I’m a big fan of travel books.
I’m not talking about travel guides, like the Frommer’s Guides to … just about everywhere on earth. Or the ones for thrifty folk on how to do New York (or Paris or London) on ten dollars a day, which I can assure is not possible. I’ve tried it. There are too many book shops and enticing eateries in those cities to keep me anywhere near such a ludicrous budget.
So a good bit of my traveling has been vicarious, through the narratives of people who actually went places, and wrote about their experiences so that I can visit them too, on the cheap and without the hassle of getting there.
Many a writer of fiction who took vacations discovered that even in distant lands they were still writers.
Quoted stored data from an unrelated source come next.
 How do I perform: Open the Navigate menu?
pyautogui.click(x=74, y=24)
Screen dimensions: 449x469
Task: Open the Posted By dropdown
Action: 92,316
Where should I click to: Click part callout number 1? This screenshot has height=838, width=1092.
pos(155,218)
Mark Twain’s reports of his visit to Europe are priceless. Somerset Maugham and Rudyard Kipling wrote almost as many narratives of their travels as they did novels. One of John Steinbeck’s finest efforts was Travels with Charley, his retelling of his trek across America with his dog as his only companion. Mary Shelley, who gave us Frankenstein, also gave us Rambles in Germany and Italy and Ian Flemming, who gave us James Bond, also gave us Thrilling Cities.
This unique genre of literature where the authors go wandering far and wide and tell the stories of the people and places they find offers wonderful reading and excellent examples of vivid descriptions of settings for writers in general.
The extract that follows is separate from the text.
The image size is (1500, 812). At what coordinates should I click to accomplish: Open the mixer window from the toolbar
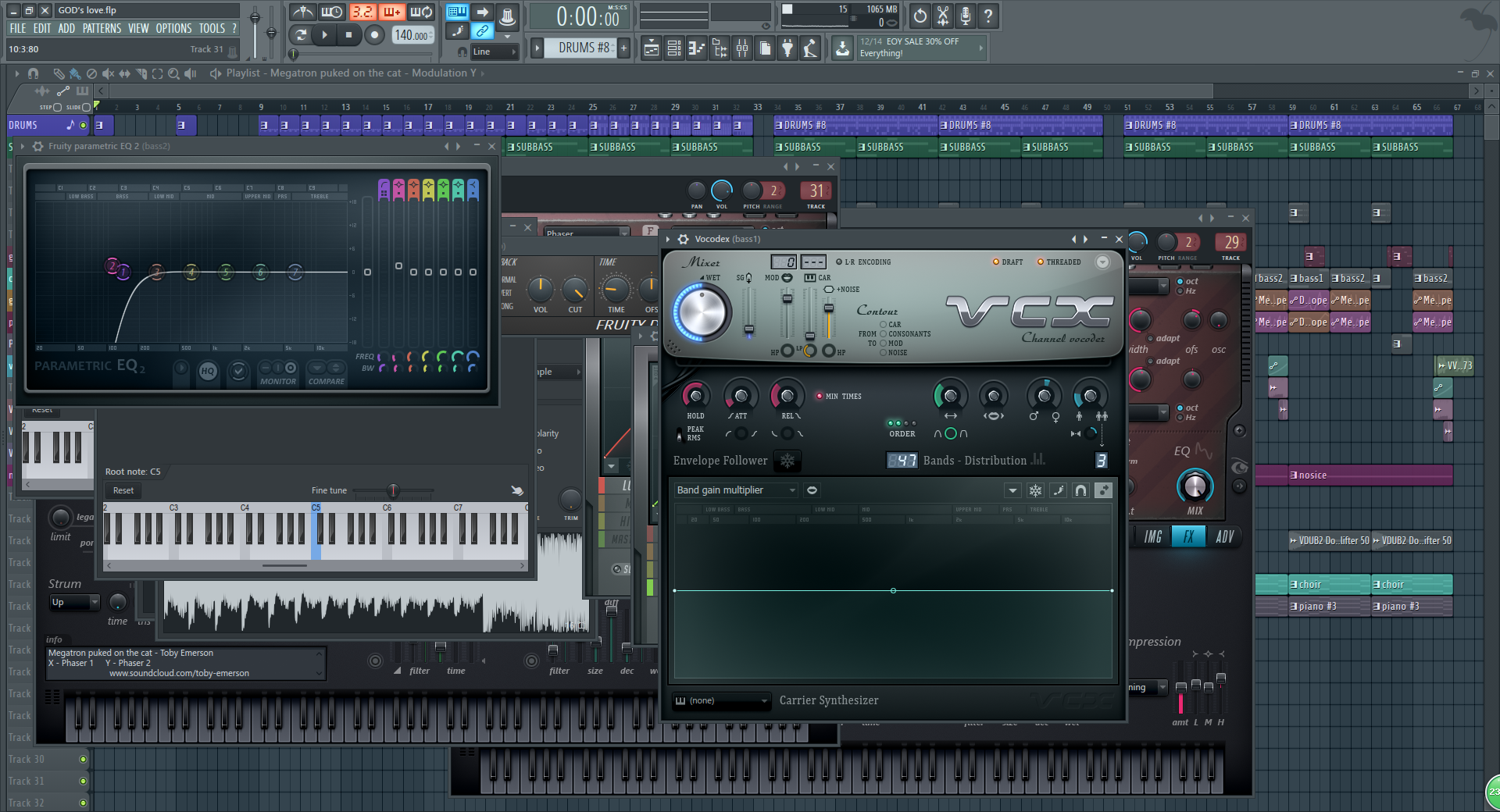[742, 49]
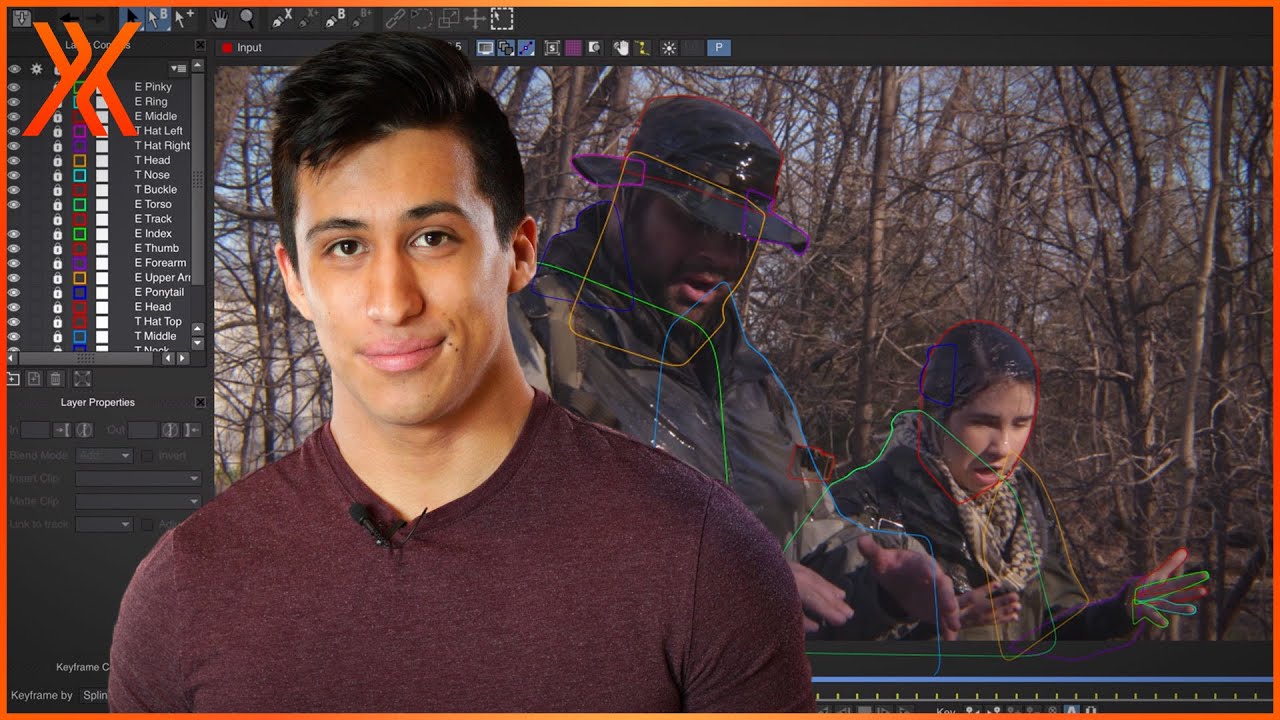
Task: Click the Save project icon
Action: (22, 18)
An old book titled In Search of England sat patiently on my shelf for a long time, waiting for me to pay it some attention. I bought it at a used book store years ago because the title sounded interesting. And because it was cheap. When I wanted something other than a novel last week I pulled it down, started reading, and was hooked. The author, H. V. Morton, a young veteran of World War I in the 1920s with a new little motor car and what he called “all my roads before me”, set out to explore the country he’d been fighting for in the trenches of the battlefields in France.
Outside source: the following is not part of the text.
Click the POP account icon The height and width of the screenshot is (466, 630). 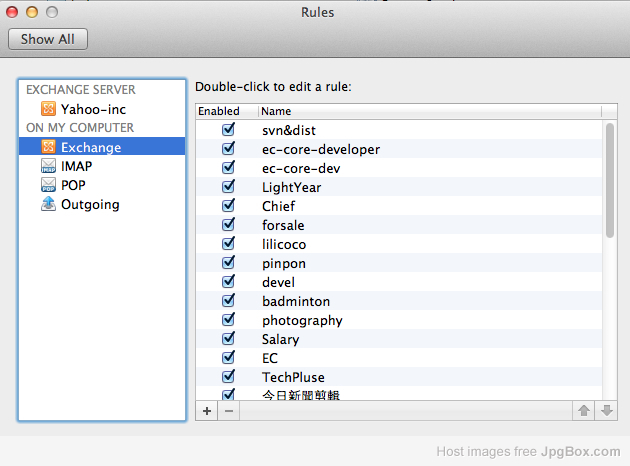(x=48, y=185)
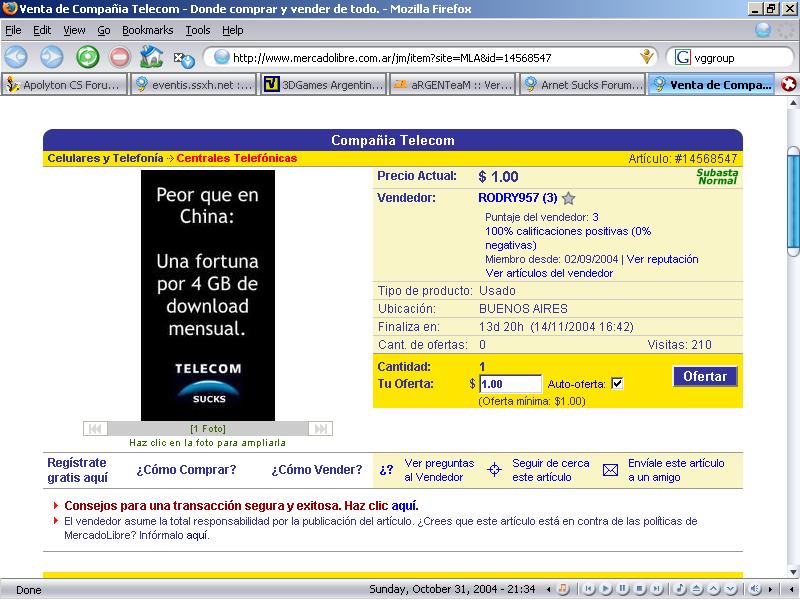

His accounts of puttering into one little village after another, of partaking of scones with Devonshire cream in friendly farmhouses and pints of ale in little pubs, of standing at misty sunrise at Stonehenge, of gazing out at the old harbor that the Mayflower sailed from are all fascinating. Morton, in those pages written almost a century ago, found not only England but himself.
He also found his life’s work. Before his death in 1979 he wrote dozens of travel narratives about places the world over. I’ve already ordered a few of them from amazon.com. Used copies, of course, where I paid more for the postage than the book.
I think I’ve already established that I’m cheap.